It doesn’t take a person to be very religious to understand and realise the spirit of Ramadan. It’s common sense that the spirit of this month is to restrain yourself from various kinds of allurements and make yourself disciplined for the remaining 11 months.
Ramadan helps us to do some soul-searching so that we may become better human beings. If we practise fasting during this month and don’t learn anything, it’s not worth practising.
When I was a little boy in the 1970s, I remember my parents having a tough time in terms of their finances during this month, as the prices of most essential food items used to go up, and people had to spend more during Ramadan.
Supply and demand
Now, it’s true that when there’s more demand for something and there’s a lack of proper supply, the price of that product will automatically go up. But was that the reason for increasing the prices of those essentials? Was there less supply of those essentials in the market?
Not really; the lack of supply was artificial and intentional. That’s how our businessmen created the scope for themselves to increase the prices.
They do it all the time and we withstand all this. However, when they increase the prices during Ramadan way beyond the people’s purchasing ability, we would naturally question the integrity of our businessmen and traders.
Bangladesh is perhaps the only country where prices of all essentials go up during a religious occasion. Go to India during puja cerebrations; the businessmen there compete among themselves to make the lives of the common people easy.

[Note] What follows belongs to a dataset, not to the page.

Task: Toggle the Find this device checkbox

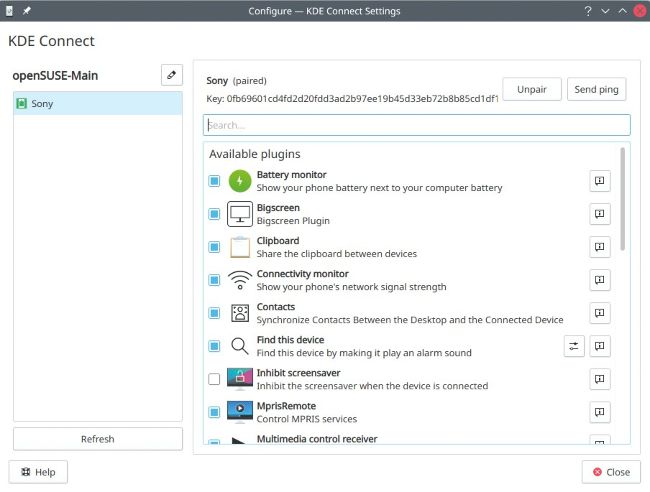Action: pyautogui.click(x=214, y=346)
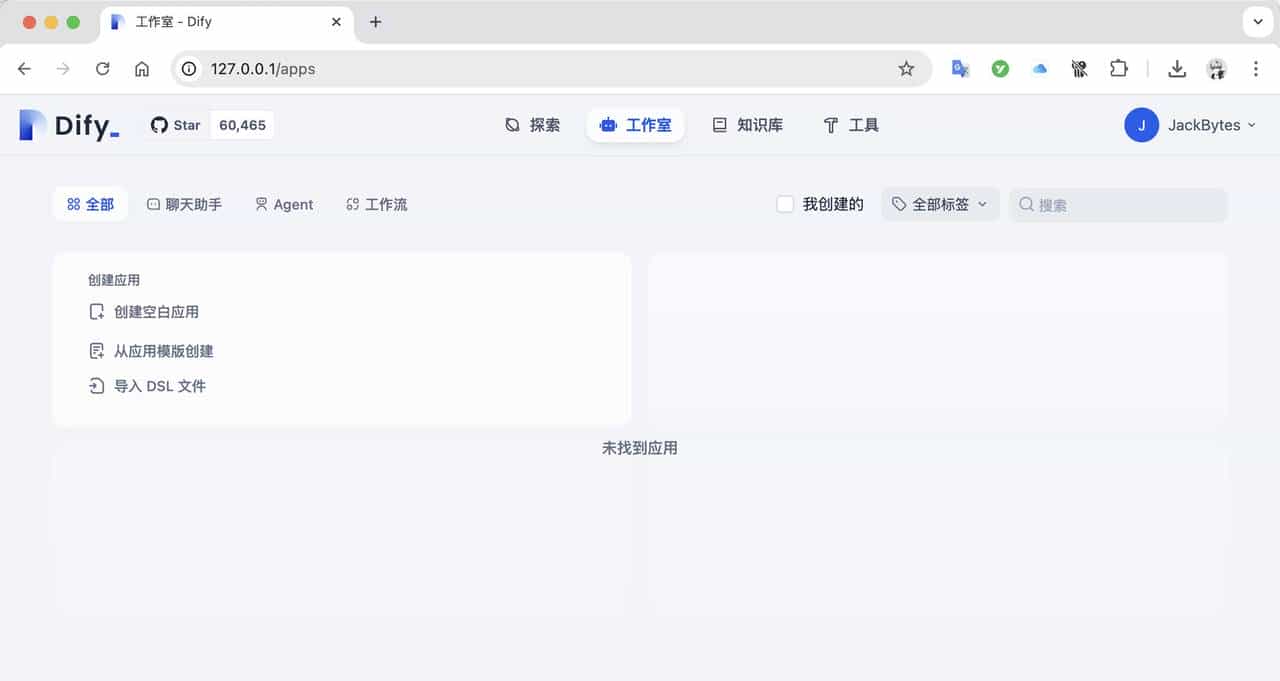Expand the browser profile chevron at top right
1280x681 pixels.
click(x=1258, y=21)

They try their best to reduce the prices, as they know, their sale would surely go up when they offer discounts.
When we were young, we would stay satisfied with one set of new clothes on the occasion of Eid. However, over time, our social trends have changed and the young ones of today aren’t satisfied with one set of clothes
Go to the Western countries during Christmas; they are even one step ahead of Indian traders; they rejoice on the occasion by offering goods and products with a huge sale so that the consumers are benefitted.
Unfortunately, this has never been the case in our country. The tendency to increase the prices is becoming uglier as years go by. There was a time when our iftar recipes used to be prepared at home; there were hardly any ready-to-eat items from restaurants or shops.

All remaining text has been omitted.